蛋白质组学技术在髓系白血病分化研究及白血病早期诊断中的应用

目的 探讨白血病细胞粒细胞系、单核细胞系两系分化的蛋白质组学研究,分析差异表达蛋白质在白血病筛查中的应用价值.方法 利用ATRA和甾体类新药(编号:NSC67657)诱导髓系白血病HL60细胞,构建白血病细胞粒细胞系和单核细胞系分化模型.采用双向电泳技术,分离HL60细胞向粒细胞系、单细胞系分化前后差异表达蛋白质分子,经MALDI-TOF MS鉴定.对EF1A1、TLE1、NME3这3个差异表达蛋白质分子进行RT-PCR和WB验证.收集临床5例白血病患者和1名健康人的骨髓标本,研究3个差异表达蛋白质分子在白血病患者骨髓细胞中的表达情况.结果 WB分析发现细胞分化前后NME3蛋白质表达下降(对照组A=0.227,NSC67657处理组A=0.079,ATRA处理组A=0.064,2种药物处理组与对照组比较差异有统计学意义,P均＜0.01).在4份白血病患者标本中NME3表达水平高于健康人骨髓标本(健康人A=0.082,2例慢性粒细胞白血病急变期患者A=0.274、0.269,急性单核细胞白血病患者A=0.297,1例慢性粒细胞性白血病患者A=0.258,与健康人比较差异有统计学意义,P均＜0.05).另1例慢性粒细胞白血病患者A=0.121,与健康人比较差异无统计学意义,P＞0.05.结论 蛋白质组学技术从基础研究到临床应用是个阶段性的过程,本研究通过对筛选所得分化相关蛋白质NME3在白血病患者骨髓中的表达分析,为后续蛋白质组学技术在白血病早期诊断中的应用奠定了基础.

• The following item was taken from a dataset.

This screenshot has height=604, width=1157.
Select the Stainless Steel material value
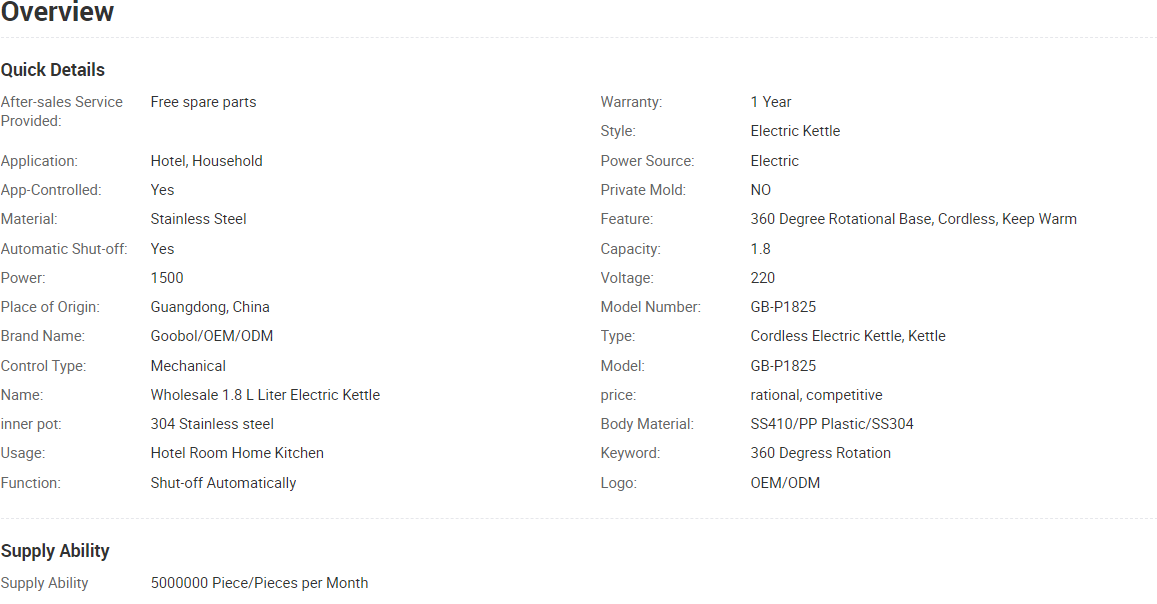(198, 219)
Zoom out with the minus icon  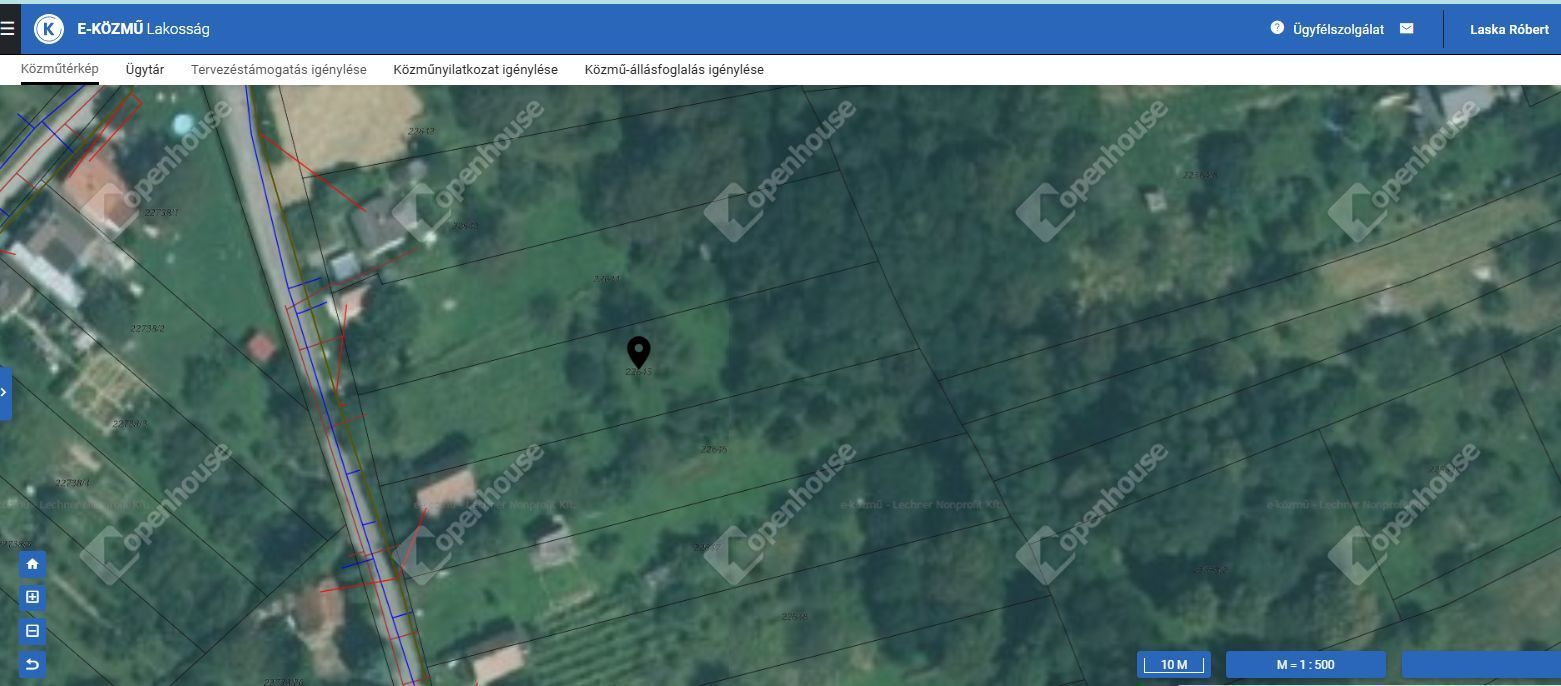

The application of proteomic technology in differentiation and early diagnosis of myelocytic leukemia

Objective To figure out the differentially expressed proteins using proteome technology in leukemia cells induced into different lineages and investigate the application value in early screening of leukemia.Methods With induction of ATRA and NSC67657, the differentiation models was constructed using HL60 cells which has the potentiality to be induced into different lineages by different inducers.Then the differentially expressed proteins in the process of differentiation was separated using two-dimensional electrophoresis and identified using MALDI-TOF MS.The expression of 3 proteins FE1A1, TLE1, NME3 were chosen to be verified in myeloid samples of 5 leukemia patients and 1 normal volunteer using RT-PCR and WB.Results WB showed that NME3 was differentially expressed after both granulocytic and monocytic differentiation( Normal A value = 0.227, NSC67657 A value= 0.079, ATRA A value = 0.064, P ＜ 0.01 ).However, only in 4 of 5 tested patients' myeloid samples, the NME3 protein expression were differentially expressed compared to the normal myeloid sample( Normal A value = 0.082,2 acute leumia transferred from chronic granulocytic leumia A value = 0.274,0.269, acute monocytic leukemia A value = 0.297, one patient with chronic granulocytic leukemia A value = 0.258.There was significant difference between normal and leukemia group, P ＜0.05 ).A value was 0.121 for another patents with chronic granulocytic leukemia The NME3 protein expression was not differentially expressed compared to the normal myeloid sample,P ＞0.05.Conclusions It is still a long way to go for proteome technology from basic research to clinical application.However, the identification of NME3 protein related to differentiation in leukemia patients' myeloid samples had set the foundation for the early diagnosis of leukemia using proteome technology.